American documentary filmmaker (1934–2022)

Jack Willis (June 20, 1934 – February 9, 2022) was an American journalist, writer and filmmaker.

== Life and career ==
Jack Lawrence Willis was born in Milwaukee to Louis Willis and Libbie (Feingold) Willis on June 20, 1934. He graduated with a bachelor's degree in political science from the University of California, Los Angeles in 1956 and graduated from UCLA School of Law in 1962.

Jack Willis was the co-founder of Link TV a Direct Broadcast Satellite channel currently in over 34 million American homes via DirecTV and the Dish Network.

He was a producer and executive in commercial, cable and public television. He was a Senior Fellow at George Soros' Open Society Institute where he developed and directed a program on media policy. From 1990 to 1997 he was president and CEO of Twin Cities Public Television. He was also vice-president of programming and production for CBS Cable, where he developed the critically acclaimed performing arts channel, Director of Statue of Liberty Programming for Metro Media Producer's Corp. and Director of Programming and Production of WNET/13 in New York City.
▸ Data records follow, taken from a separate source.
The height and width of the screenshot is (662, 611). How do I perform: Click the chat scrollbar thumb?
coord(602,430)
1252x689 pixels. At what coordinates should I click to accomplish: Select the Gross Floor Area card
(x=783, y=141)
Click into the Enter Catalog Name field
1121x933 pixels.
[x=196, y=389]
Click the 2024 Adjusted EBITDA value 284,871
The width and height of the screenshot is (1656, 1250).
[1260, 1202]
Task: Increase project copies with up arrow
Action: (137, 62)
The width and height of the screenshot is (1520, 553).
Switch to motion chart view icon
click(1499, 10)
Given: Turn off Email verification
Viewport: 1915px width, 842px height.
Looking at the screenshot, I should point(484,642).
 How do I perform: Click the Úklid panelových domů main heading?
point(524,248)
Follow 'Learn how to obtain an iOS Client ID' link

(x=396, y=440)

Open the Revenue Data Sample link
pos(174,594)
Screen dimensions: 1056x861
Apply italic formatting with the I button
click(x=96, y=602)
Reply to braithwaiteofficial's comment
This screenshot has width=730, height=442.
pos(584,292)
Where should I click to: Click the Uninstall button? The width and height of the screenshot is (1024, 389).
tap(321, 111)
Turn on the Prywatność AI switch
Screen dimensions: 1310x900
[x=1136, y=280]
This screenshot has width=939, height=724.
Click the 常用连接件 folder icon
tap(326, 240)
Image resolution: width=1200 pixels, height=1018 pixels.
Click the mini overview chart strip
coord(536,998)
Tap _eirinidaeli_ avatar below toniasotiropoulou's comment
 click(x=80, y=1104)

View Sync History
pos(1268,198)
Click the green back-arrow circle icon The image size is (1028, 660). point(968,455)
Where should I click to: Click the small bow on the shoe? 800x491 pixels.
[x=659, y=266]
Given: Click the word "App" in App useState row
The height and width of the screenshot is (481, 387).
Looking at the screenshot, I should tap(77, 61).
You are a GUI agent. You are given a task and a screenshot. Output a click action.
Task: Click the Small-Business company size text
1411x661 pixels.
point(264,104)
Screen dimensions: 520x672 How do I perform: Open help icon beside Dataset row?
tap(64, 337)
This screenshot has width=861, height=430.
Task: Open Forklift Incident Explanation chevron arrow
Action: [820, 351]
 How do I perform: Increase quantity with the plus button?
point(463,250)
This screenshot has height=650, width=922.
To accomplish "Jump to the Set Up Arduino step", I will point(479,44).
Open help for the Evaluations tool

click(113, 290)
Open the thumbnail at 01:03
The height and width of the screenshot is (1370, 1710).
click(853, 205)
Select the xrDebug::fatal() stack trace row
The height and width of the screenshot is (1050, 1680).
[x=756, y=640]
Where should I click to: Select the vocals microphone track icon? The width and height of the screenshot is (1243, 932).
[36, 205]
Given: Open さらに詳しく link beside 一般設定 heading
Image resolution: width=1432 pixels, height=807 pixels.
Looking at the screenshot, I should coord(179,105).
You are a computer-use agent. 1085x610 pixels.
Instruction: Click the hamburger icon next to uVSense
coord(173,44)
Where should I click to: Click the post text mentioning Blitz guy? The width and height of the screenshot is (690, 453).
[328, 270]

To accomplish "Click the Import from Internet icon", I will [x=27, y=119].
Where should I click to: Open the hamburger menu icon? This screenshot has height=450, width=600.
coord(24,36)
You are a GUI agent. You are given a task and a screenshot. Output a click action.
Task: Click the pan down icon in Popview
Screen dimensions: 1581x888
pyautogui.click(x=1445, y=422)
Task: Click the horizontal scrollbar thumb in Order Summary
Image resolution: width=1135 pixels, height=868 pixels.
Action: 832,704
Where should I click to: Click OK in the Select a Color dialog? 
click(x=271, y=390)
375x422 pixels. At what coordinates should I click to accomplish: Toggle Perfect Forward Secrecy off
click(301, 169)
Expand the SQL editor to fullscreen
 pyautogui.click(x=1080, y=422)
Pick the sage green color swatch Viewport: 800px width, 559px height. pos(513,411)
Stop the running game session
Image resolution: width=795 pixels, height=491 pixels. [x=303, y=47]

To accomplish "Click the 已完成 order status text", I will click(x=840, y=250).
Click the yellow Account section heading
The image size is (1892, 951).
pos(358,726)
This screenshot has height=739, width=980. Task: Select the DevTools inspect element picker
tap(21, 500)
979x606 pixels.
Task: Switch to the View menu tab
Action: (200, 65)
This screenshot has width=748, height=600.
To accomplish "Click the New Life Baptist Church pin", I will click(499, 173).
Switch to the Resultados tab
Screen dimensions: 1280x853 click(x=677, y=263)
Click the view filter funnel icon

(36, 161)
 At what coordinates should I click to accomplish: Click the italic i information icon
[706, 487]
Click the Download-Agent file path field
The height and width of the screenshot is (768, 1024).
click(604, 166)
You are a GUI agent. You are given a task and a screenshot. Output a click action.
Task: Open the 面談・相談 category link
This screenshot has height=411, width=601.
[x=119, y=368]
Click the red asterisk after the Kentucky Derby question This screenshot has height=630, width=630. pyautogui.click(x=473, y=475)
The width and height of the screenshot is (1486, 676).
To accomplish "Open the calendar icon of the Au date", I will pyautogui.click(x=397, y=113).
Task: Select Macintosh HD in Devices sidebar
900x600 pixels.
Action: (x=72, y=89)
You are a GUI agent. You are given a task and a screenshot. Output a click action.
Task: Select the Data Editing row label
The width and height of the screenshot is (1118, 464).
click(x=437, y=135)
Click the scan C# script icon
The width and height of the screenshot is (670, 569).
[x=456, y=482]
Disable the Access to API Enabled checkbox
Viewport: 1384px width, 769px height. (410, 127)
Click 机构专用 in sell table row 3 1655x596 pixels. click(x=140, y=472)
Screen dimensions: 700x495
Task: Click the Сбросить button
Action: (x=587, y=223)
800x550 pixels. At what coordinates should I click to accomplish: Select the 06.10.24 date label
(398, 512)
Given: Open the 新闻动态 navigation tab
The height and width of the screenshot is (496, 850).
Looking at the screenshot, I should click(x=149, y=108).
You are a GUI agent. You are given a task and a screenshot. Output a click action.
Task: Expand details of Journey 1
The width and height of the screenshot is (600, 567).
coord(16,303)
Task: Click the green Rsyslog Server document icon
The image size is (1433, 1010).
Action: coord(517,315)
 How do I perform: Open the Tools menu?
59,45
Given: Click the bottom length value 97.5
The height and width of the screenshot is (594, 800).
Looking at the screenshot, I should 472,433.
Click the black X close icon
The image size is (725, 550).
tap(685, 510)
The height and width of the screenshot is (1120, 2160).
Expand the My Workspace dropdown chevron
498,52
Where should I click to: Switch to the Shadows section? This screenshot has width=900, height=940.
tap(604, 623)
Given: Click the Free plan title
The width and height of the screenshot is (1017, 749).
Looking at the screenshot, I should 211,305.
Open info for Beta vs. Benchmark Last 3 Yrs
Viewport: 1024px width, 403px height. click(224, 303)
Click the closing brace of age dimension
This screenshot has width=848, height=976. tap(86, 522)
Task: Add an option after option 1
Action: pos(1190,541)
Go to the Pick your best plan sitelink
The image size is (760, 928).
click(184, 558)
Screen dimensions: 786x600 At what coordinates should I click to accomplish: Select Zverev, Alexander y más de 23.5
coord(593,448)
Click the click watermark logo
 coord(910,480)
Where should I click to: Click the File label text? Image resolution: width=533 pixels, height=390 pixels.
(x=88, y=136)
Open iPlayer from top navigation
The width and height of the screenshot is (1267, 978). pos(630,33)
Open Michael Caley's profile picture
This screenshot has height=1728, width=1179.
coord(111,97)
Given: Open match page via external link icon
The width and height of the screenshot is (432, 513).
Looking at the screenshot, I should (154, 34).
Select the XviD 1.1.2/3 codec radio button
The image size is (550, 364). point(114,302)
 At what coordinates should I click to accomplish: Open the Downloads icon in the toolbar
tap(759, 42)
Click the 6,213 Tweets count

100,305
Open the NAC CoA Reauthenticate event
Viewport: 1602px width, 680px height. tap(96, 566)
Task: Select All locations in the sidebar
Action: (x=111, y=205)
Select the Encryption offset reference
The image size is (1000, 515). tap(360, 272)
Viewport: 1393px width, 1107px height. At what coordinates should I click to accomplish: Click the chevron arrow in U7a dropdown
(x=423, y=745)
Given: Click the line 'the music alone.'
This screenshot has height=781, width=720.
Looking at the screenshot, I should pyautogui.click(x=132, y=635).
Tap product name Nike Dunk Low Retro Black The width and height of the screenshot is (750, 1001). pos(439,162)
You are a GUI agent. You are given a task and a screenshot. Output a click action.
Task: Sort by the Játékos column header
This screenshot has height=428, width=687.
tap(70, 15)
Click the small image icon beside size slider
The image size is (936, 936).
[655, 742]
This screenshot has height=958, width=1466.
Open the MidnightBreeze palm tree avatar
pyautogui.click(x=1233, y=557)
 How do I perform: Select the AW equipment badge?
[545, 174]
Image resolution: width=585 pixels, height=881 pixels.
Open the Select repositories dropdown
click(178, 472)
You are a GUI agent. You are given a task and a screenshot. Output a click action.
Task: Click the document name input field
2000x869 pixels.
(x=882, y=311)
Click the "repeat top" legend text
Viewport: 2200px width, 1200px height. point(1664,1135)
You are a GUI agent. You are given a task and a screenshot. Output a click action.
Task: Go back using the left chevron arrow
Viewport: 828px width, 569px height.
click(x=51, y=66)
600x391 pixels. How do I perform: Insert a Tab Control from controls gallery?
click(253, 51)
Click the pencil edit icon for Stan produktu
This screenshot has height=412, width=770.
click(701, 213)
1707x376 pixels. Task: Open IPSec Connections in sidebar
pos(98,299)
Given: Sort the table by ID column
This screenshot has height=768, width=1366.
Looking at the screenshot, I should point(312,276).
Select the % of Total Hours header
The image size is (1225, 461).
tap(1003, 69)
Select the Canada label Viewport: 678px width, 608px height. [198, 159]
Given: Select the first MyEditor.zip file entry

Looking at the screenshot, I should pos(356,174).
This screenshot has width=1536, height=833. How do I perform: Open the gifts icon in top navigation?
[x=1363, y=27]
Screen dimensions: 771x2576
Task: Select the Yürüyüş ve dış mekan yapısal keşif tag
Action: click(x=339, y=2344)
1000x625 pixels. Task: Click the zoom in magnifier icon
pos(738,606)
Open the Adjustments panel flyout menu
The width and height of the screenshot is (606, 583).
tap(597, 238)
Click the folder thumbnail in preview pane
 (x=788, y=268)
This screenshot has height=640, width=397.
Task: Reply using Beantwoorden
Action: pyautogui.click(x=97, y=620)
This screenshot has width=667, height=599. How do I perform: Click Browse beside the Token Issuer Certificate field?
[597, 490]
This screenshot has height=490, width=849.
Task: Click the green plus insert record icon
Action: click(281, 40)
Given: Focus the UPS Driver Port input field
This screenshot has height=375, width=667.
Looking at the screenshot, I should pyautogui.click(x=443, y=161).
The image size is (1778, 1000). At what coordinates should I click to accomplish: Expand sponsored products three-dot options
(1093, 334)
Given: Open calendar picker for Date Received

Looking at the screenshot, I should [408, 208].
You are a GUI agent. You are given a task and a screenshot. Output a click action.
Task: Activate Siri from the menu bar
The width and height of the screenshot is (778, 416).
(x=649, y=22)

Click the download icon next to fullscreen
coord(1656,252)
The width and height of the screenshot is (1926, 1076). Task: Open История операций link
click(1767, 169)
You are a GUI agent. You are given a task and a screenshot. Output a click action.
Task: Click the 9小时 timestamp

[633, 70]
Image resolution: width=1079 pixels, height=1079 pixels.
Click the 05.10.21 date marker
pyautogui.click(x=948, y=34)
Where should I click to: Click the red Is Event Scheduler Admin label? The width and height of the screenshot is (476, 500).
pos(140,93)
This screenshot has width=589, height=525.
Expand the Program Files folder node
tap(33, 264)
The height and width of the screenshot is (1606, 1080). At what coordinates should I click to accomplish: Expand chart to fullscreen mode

Willis created and produced many award-winning series including the Emmy Award-winning news show The 51st State for WNET/13. He was Co-Executive Producer of PBS's groundbreaking, Emmy winning, The Great American Dream Machine, and the Emmy-winning series City Within a City, a documentary which was widely credited with helping to achieve passage of Milwaukee's Open Housing Law.

He also produced and directed numerous award-winning documentaries. He produced films for CBS News as well as The Human Animal series, with Phil Donahue, for NBC. With Saul Landau, he produced the independent documentary Paul Jacobs and the Nuclear Gang, about the government cover up of the fatal effects of the Nevada nuclear bomb tests on military personnel and civilians living downwind from the tests, won an Emmy and the George Polk Award for investigative journalism. Two of his films, Lay My Burden Down, about the plight of black sharecroppers in the rural south, and Every Seventh Child, about Catholic education were shown at the New York Film Festival. His first film, The Streets of Greenwood about voting rights in Mississippi, won the gold medal at the San Francisco Film Festival.

With his wife, Mary, he wrote several highly rated network movies and co-authored the book But There Are Always Miracles.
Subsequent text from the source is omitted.